### Input records
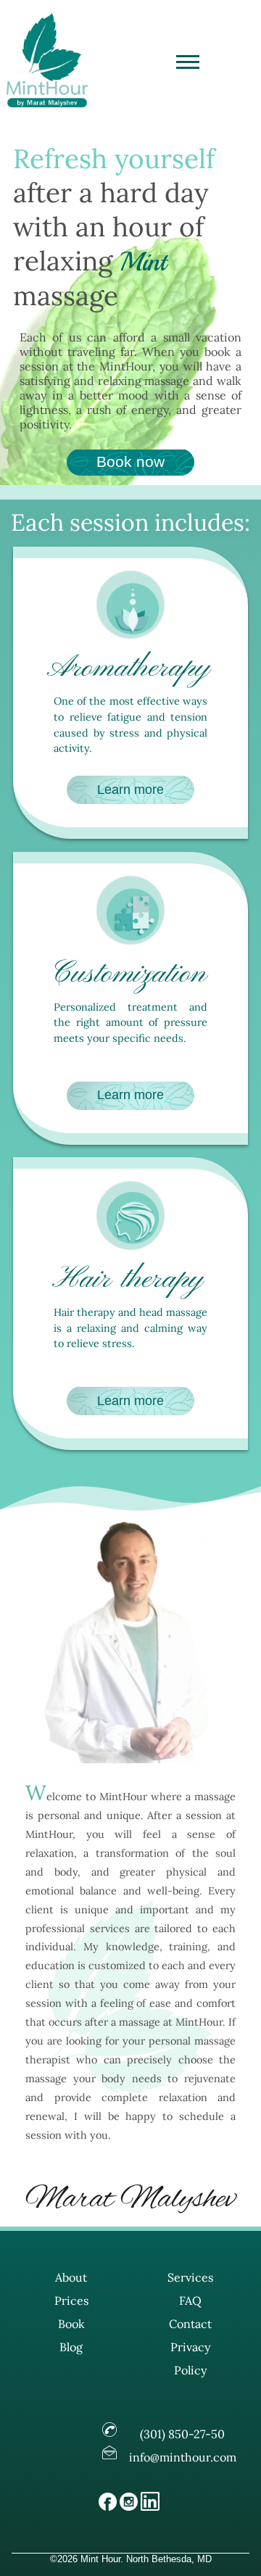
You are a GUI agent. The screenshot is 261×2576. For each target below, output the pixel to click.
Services (190, 2277)
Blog (71, 2347)
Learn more (130, 789)
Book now (130, 461)
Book (71, 2323)
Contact (190, 2323)
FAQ (190, 2300)
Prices (71, 2300)
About (71, 2277)
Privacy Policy (190, 2358)
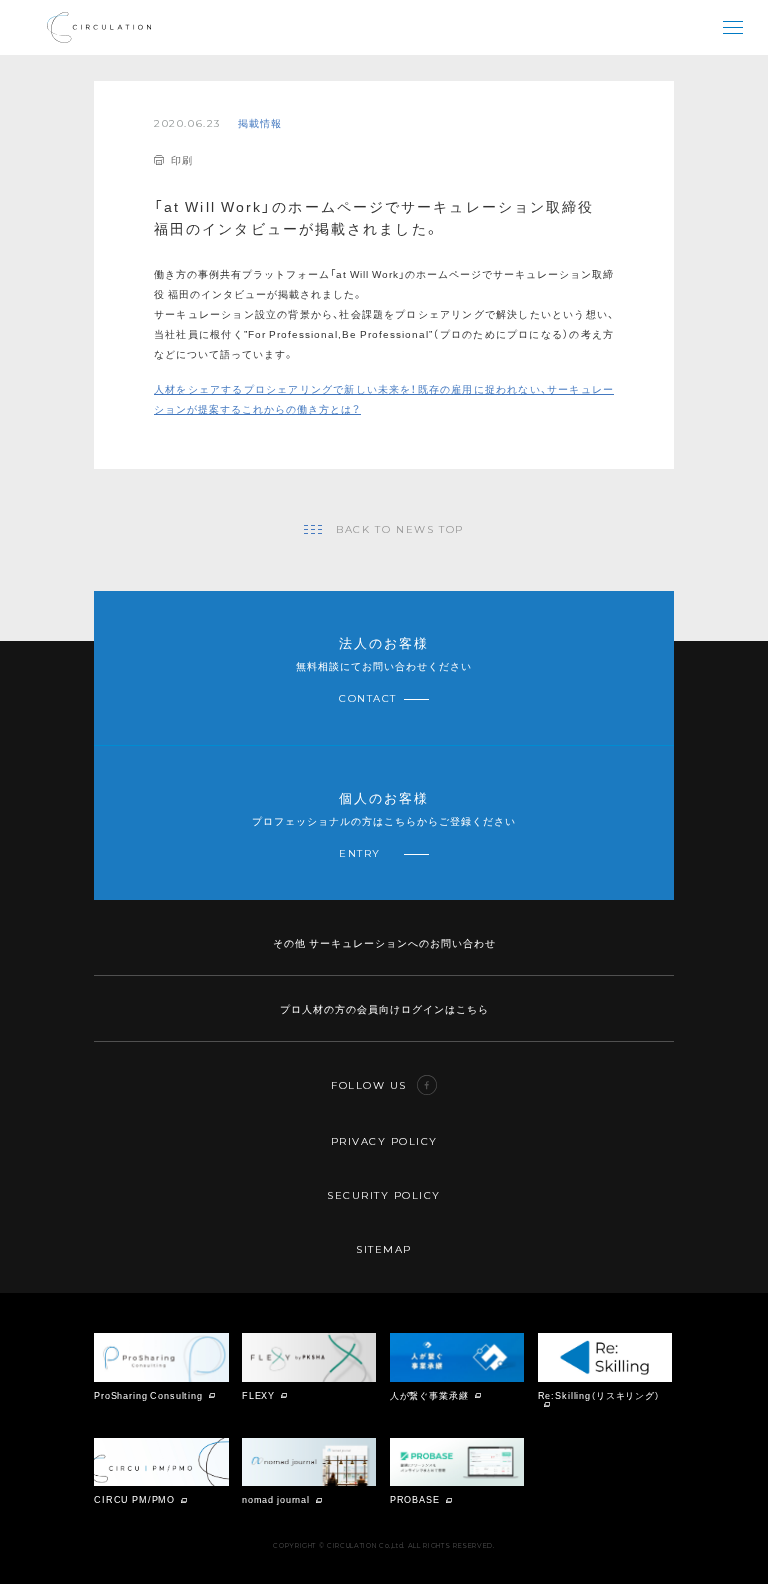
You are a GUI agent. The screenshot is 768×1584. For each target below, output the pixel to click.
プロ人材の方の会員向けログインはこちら (384, 1008)
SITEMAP (384, 1249)
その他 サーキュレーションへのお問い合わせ (384, 942)
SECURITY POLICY (384, 1195)
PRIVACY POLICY (384, 1141)
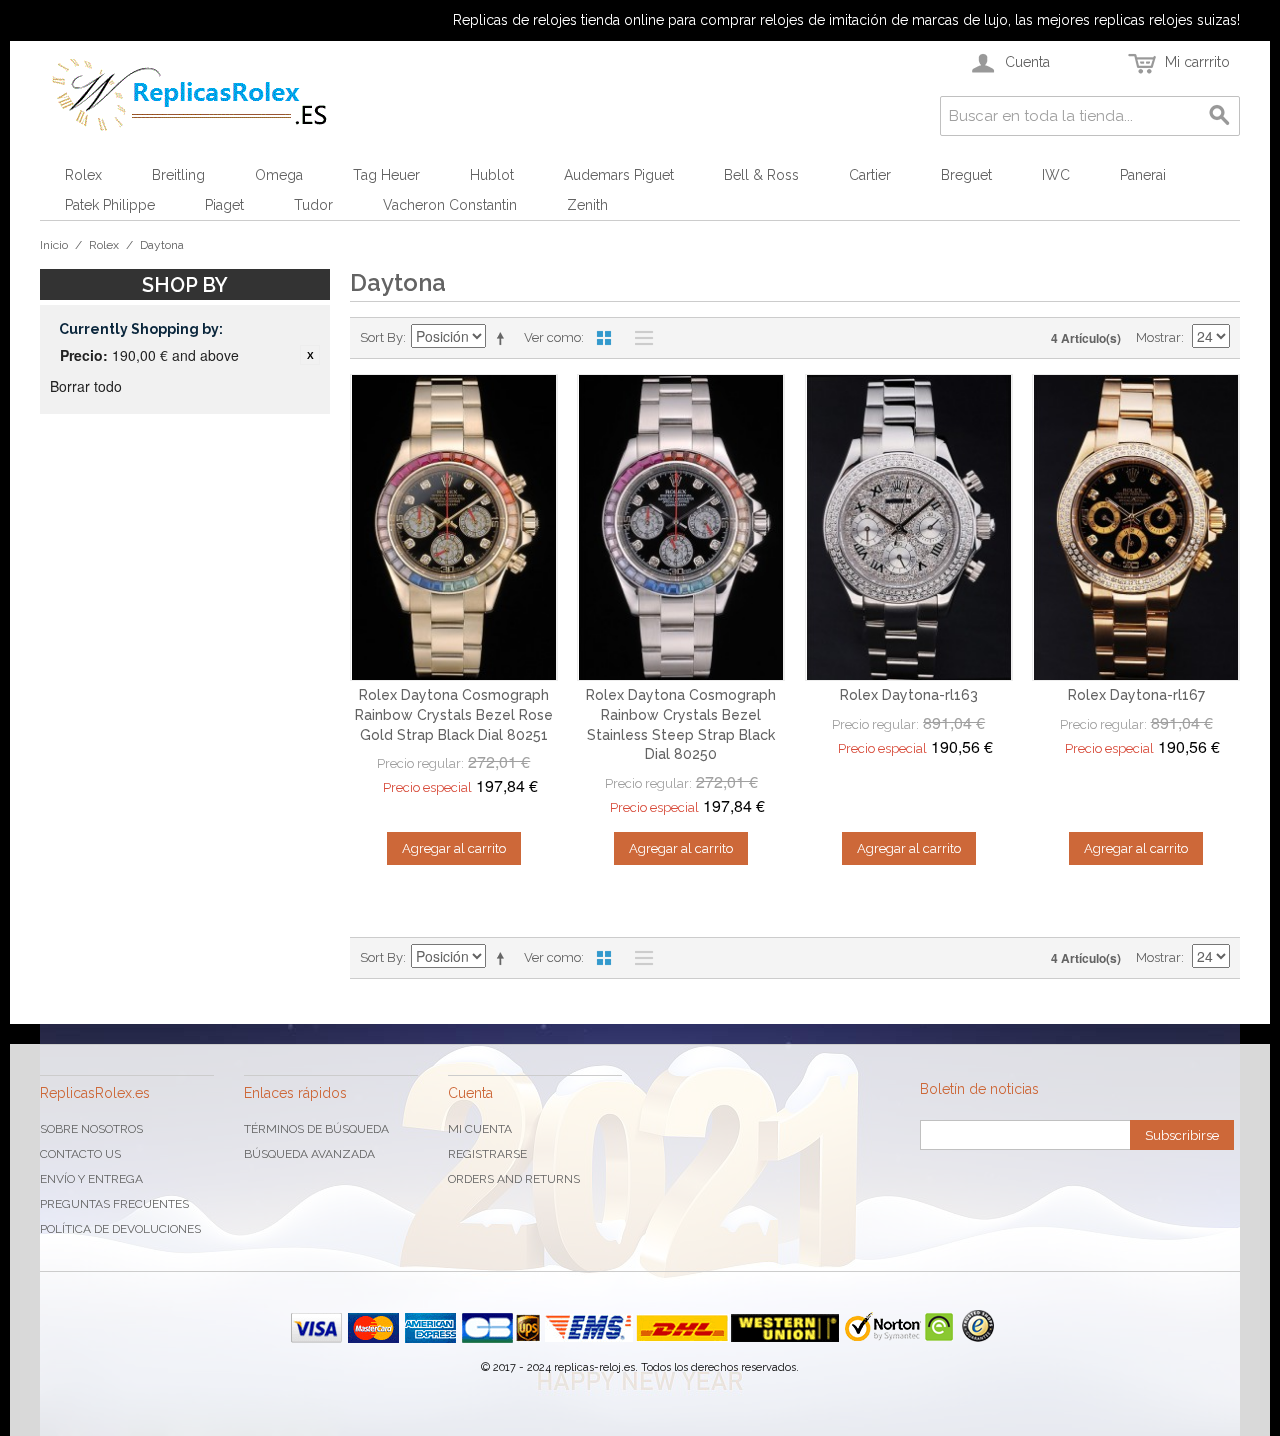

### Problem to solve
Your answer should be the number of lines in the records that contain the word "agent", with nothing added.

### Solution to this task
2